The Hot Stuff

Capsaicin is an animal repellent that has also been registered for use as an insecticide, miticide, rodenticide, and feeding depressant. Capsaicin is obtained from peppers which are the fruit from plants in the genus Capsicum. Capsaicin was first registered for use in the United States in 1962. It is classified as a biochemical pesticide due to its mode of action and the fact that it is a naturally occurring substance.

The peppers are ground into a fine powder. This may be further reined to the oleoresin, which is a reddish-brown liquid with little odor. When extracted from plants, the capsicum oleoresin may contain many volatile compounds in addition to capsaicin.

In addition to its use as a pesticide, capsaicin is used in law enforcement and as an ingredient in cosmetics. Medical researchers have studied capsaicin and its interaction with the TRVP1 receptor for use in pain management. Capsaicin also has been evaluated for treatment of some cancers.

Capsaicin for Pain Relief

Chili Powder:  Though it seems odd that capsaicin, the substance that gives chili peppers and chili powder their fiery heat, would act as a pain reliever, it has indeed been used for years as a topical cream to help people with arthritis, shingles, and psoriasis. Experts suspect capsaicin works by first stimulating pain receptors via the skin and then shutting them down.

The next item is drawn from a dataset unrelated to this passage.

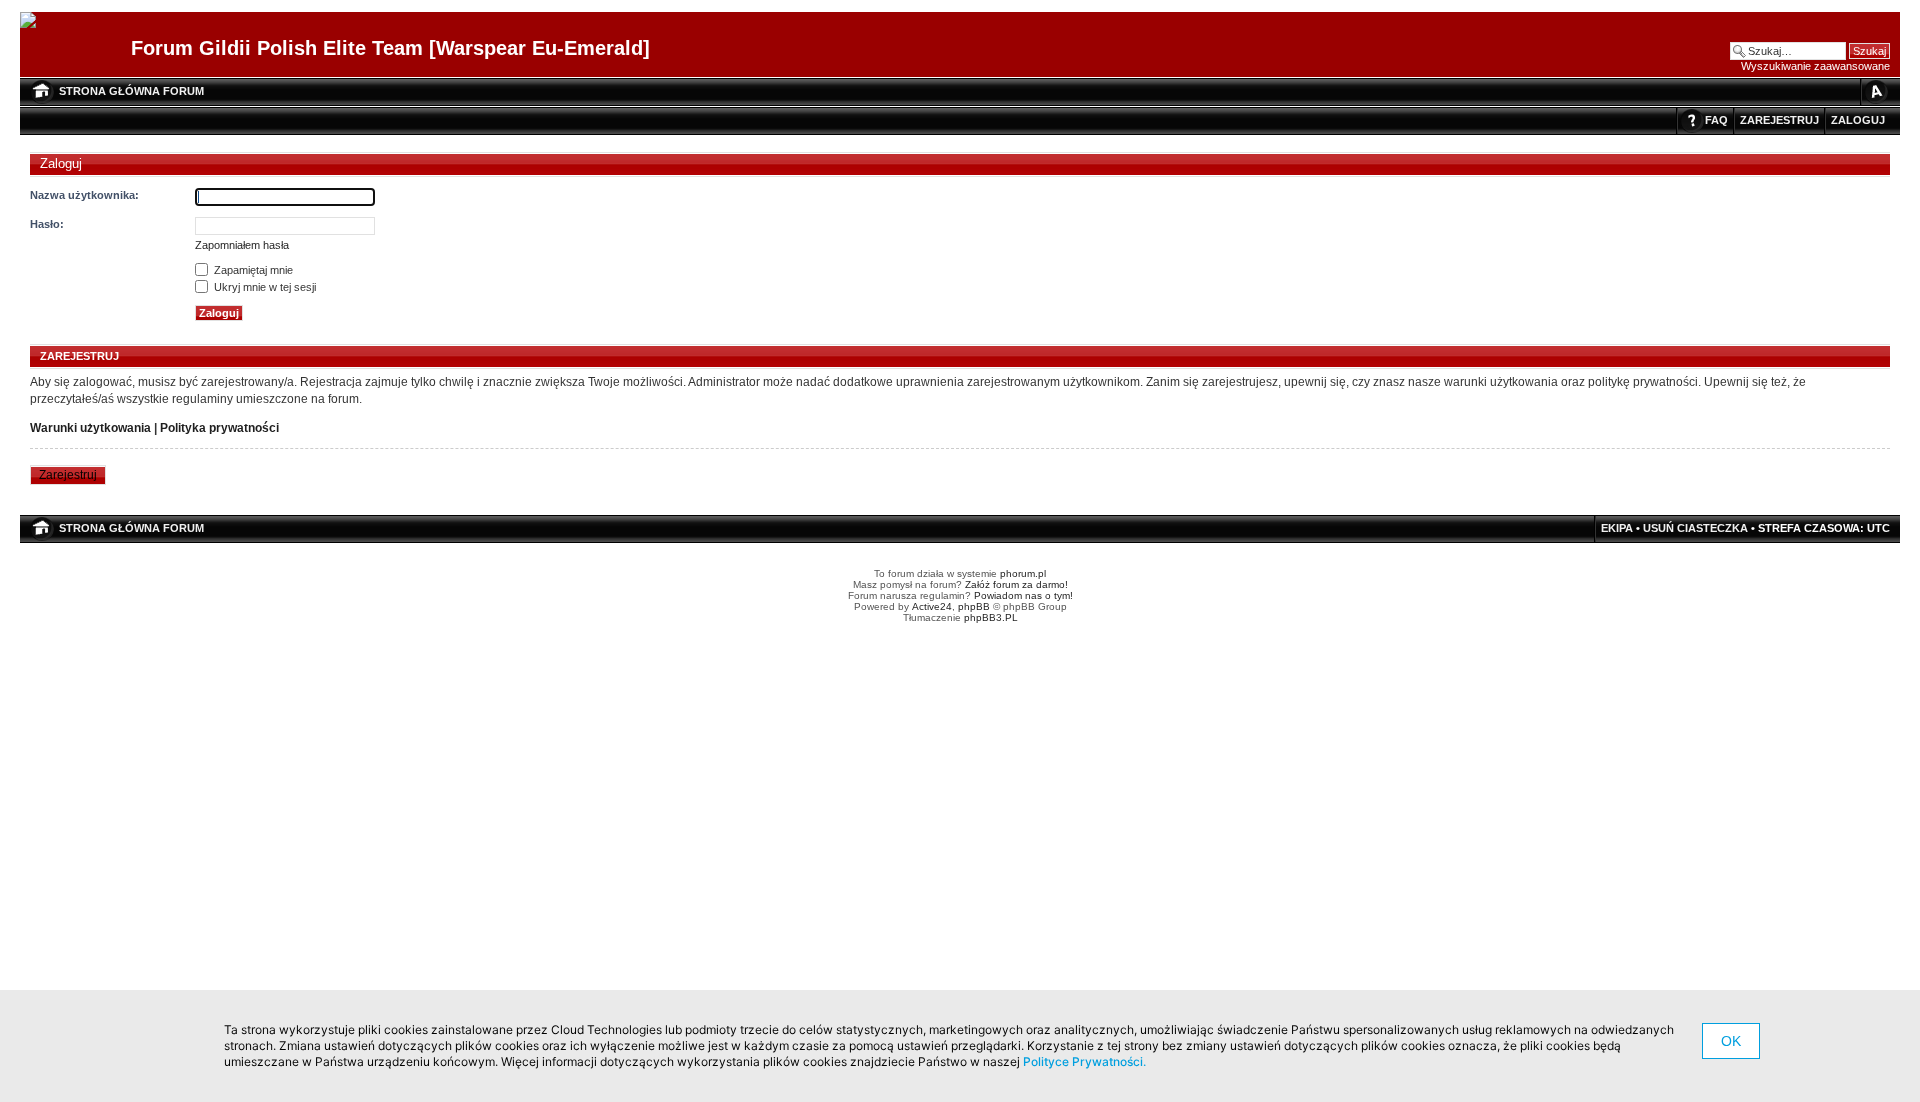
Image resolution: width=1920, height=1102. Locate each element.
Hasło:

Cayenne Contains Capsaicin

Few people seem to know that cayenne has been used medicinally for thousands of years. Cayenne was originally cultivated in South and Central America. Christopher Columbus took it to Europe in the 15th century, and from there it spread around the rest of the world.

The main health properties in cayenne come from the chemical called capsaicin. Capsaicin acts to stimulate digestion and enhance blood flow. Cayenne also contains vitamins C and E and carotenoids.

Healing Power?

Peppers rank surprisingly high on the list of healing foods. For instance, hot chile peppers contain capsaicin, a compound that acts as an anticoagulant and may help prevent heart attacks and strokes caused by blood clots. A half-cup of chopped red bell peppers provides 141mg of vitamin C and 4,250 IU of vitamin A — more than an adult’s daily needs for both. And whether they’re mellow and sweet or fiery hot, all peppers are all good sources of potentially cancer-fighting antioxidants, especially vitamin C.

Diabetic Neuropathy

Diabetic Neuropathy is pain from the nerves near the surface of your skin. The condition causes tingling and pain in the feet and toes. Capsaicin will help relieve the pain of diabetic neuropathy, but it will not cure diabetic neuropathy or diabetes.

Capsaicin may also be used for neuralgias or itching of the skin caused by other conditions as determined by your doctor.

Now, scientists think this principle can help inside the body, too. By combining the local anesthesia lidocaine (Xylocaine) with capsaicin, Harvard scientists were able to block pain receptors, yet leave touch and motor sensors intact, causing controlled numbness. Though tested only on rats so far, researchers are confident the finding could eventually transform the way surgery is performed. In laboratory studies, capsaicin has also been shown to kill prostate cancer cells.

Capsaicin for Gastrointestinal Cancers and Circulatory System

Taken internally, capsaicin is thought to help proper digestion by stimulating the secretion of gastric juices. It is also thought to promote a healthy circulatory system. Recent research indicates the substance can inhibit the growth of cancers by causing cancer cells to self-destruct. Epidemiological studies suggest capsaicin may prevent gastrointestinal cancers such as colorectal and stomach cancer.

Capsaicin may help protect against liver cancer, according to a study in which capsaicin helped kill cancerous liver cells. Use hot salsa made with chili peppers to flavor your favorite foods, such as omelets, mixed vegetable dishes, and burritos.

Side Effects and Cautions

Tell your doctor if you have ever had any unusual or allergic reaction to this medicine or any other medicines. Also tell your health care professional if you have any other types of allergies, such as to foods, dyes, preservatives, or animals. For non-prescription products, read the label or package ingredients carefully.

Some side effects may occur that usually do not need medical attention. These side effects may go away during treatment as your body adjusts to the medicine. Also, your health care professional may be able to tell you about ways to prevent or reduce some of these side effects. Check with your health care professional if you have a warm, stinging or burning sensation at the place of treatment.

Other side effects not listed may also occur in some patients. If you notice any other side effects, check with your physician.